- _DOCUMENT SEGMENT_
=-=-=-=-=

Sunday, June 26, 2011

The Search for the Man of Steel

I sat on the sofa and watched Waiting for Superman with my husband. I hugged a pillow against my chest to keep from pulling out my hair. Bill Gates and Michelle Rhee are superheroes, along with superintendents and principals of charter schools and university professors. I didn’t know they had the answer! I’m supposed to be relieved. They’ve identified the bad guys: teachers. And the perfect one size fits all solution: charter schools. Certainly, public education is failing most students, especially in urban areas and among minority groups. But… a few things bother me:
It's Not the Truth
1. Unions aren't the problem. But in the film, teachers can’t be fired because the unions protect their jobs through tenure and a refusal to change. Because of tenure, teachers sit around reading the paper and collecting their paychecks instead of teaching. Okay, but is this true everywhere? That’s what the film implies, but it isn’t true in my state. Unions have very little power here; there is no such thing as tenure for K-12 teachers. Firing a teacher may not always be easy: principals must do their jobs with observations and documentation of course. And teachers have a right to union representation. So what? I think the superheroes might want to talk to teachers and principals in Rockville, Maryland. They have a system in place, a collaborative effort that’s worked for the past 11 years, where teachers are given assistance as needed and a fixed amount of time to improve before they are fired. And teachers there do get fired. (The New York Times, June 6, 2011).

=-=-=-=-=

- _DATA SECTION_
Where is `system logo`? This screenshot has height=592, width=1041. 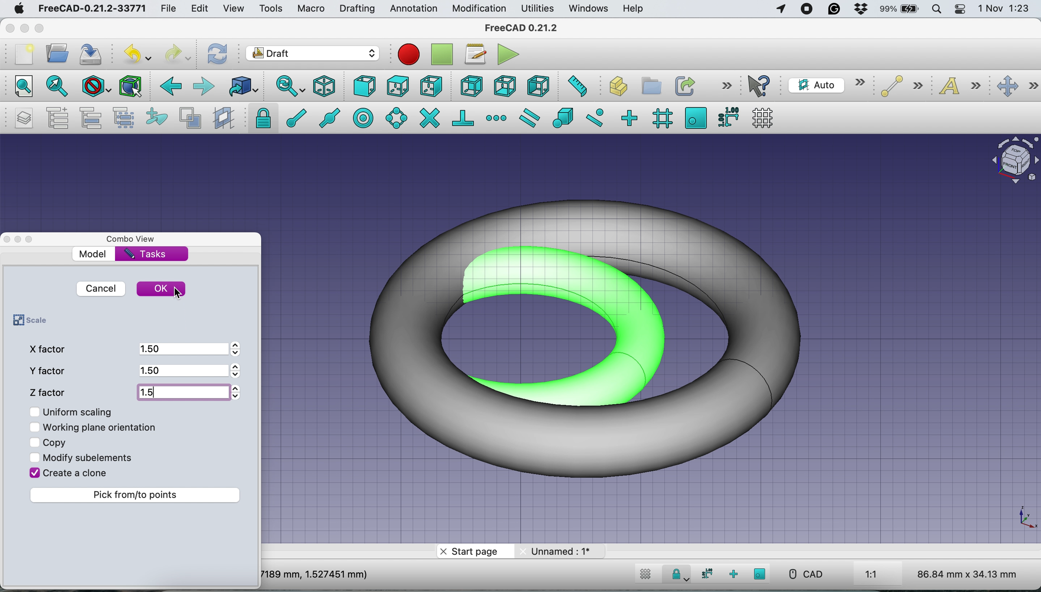 system logo is located at coordinates (17, 10).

=-=-=-=-=

- _TASK OBJECTIVE_
Answer these from the post on Waiting for Superman:
(a) Who watched the film with the writer?
(b) What solution does the writer say the film offers?
(c) How long has the Rockville, Maryland system been working?

- _RESPONSE TO THIS EXERCISE_
(a) The writer's husband.
(b) Charter schools.
(c) For the past 11 years.